Efektivitas relaksasi
Problema di atas berpotensi juga terjadi pada sisi hulu. Bank mengalokasikan simpanan masyarakat yang bersifat jangka pendek untuk memenuhi permintaan kredit dengan spektrum jangka pendek pula. Sementara, ciri obligasi korporasi tipikal menyedot dana dalam jumlah yang material dan berjangka panjang.
Kebutuhan bank atas pendanaan jangka panjang hanya bisa diperoleh dari pasar modal. Konsekuensinya, kebijakan RIM bisa jadi akan menggeser sumber pendanaan perbankan dari masyarakat menuju pasar modal. Sayangnya, masyarakat masih awam tentang pasar modal sehingga tidak bisa segera memindahkan dananya.
Dari sudut pandang sebaliknya, RIM menghendaki akses bank di pasar modal guna memperoleh sumber dana jangka panjang. Ironisnya, hasrat bank masuk ke pasar modal sangat minim. Tengok saja, dari 37 emiten baru yang masuk Bursa Efek Indonesia sepanjang tahun lalu, tidak ada satu pun yang berasal dari sektor perbankan.
Tanpa perluasan akses ke pasar modal, dana jangka pendek bisa jadi akan digunakan untuk portofolio jangka panjang. Akibatnya, alokasi dana menjadi tidak efisien. Efek bumerang pun terjadi. RIM yang semula ditujukan untuk menyalurkan likuiditas malah membuat bank mengalami ketidaksesuaian maturitas (maturity mismatch) dana.
Mengantisipasi risiko maturitas, perbankan kemungkinan besar akan menyiasati DPK dengan menjual sertifikat deposito (negotiable certificate of deposit). Sementara, kelebihan likuiditas perbankan akan disalurkan pada surat berharga komersial (commercial paper) dan surat utang jangka menengah (medium term note).
Pembelian surat berharga di atas berpotensi menjadi lahan spekulasi. Sadar atau tidak, relaksasi GWM dan perluasan konsep pembiayaan bisa ditafsirkan sebagai peluang untuk menggapai imbal hasil terbaik. Alhasil, perilaku perbankan yang berani ambil risiko (risk taking) demi imbal hasil yang lebih tinggi akan semakin kuat.
Tendensi ini pula yang mendorong RIM bisa menembus interval toleransi 80-92 persen. Namun, kenaikan RIM (relatif terhadap LFR) mengalami reduksi makna. Pembelian surat berharga di pasar sekunder ada di ranah finansial, sedangkan kredit lebih dekat dengan aktivitas produksi. Intinya, sektor finansial tidak berjalan seiring dengan sektor riil.
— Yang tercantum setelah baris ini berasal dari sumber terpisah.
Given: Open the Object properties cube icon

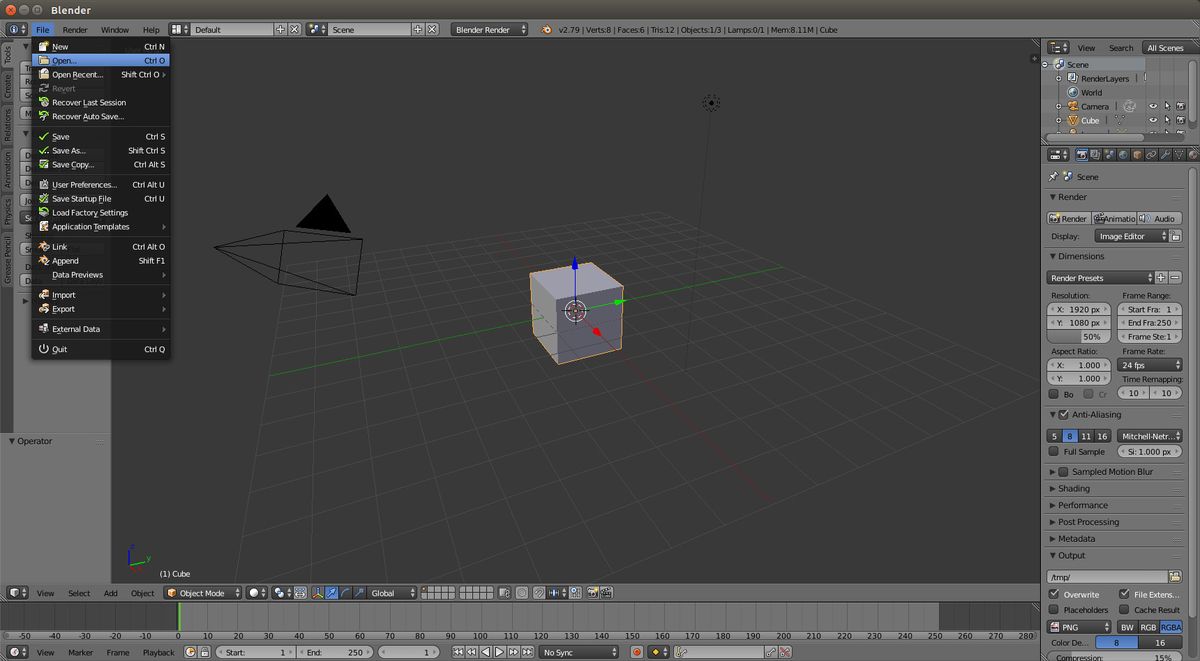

Akibatnya, ide dasar PLM untuk menekanmoral hazard tidak banyak berpengaruh. Lagi pula, sifat kontrasiklikalitas yang melekat pada dana cadangan PLM berpotensi menjadi dana menganggur (idle fund). Sementara kredit perbankan sudah banyak tersedot untuk membiayai infrastruktur sehingga bank tetap kesulitan untuk ekspansi.
Di saat permintaan kredit yang masih lemah, arus dana yang keluar dari bank untuk membeli sekuritas cenderung lebih tinggi dibandingkan DPK. Pada saat bersamaan, dana yang masuk dari hasil repo ke BI terlalu rendah sehingga menimbulkan risiko likuiditas yang kemudian memantik risiko sistemik.
Alhasil, relaksasi yang masih "setengah hati" ini perlu dilengkapi dengan stimulus lain yang komplementer terhadap RIM dan PLM. Tanpa stimulus susulan, bank keterusan menikmati imbal hasil dari investasi portofolio lagi malas untuk menyalurkan kredit. Jika sudah seperti ini, kualitas pertumbuhan ekonomi patut dipertanyakan.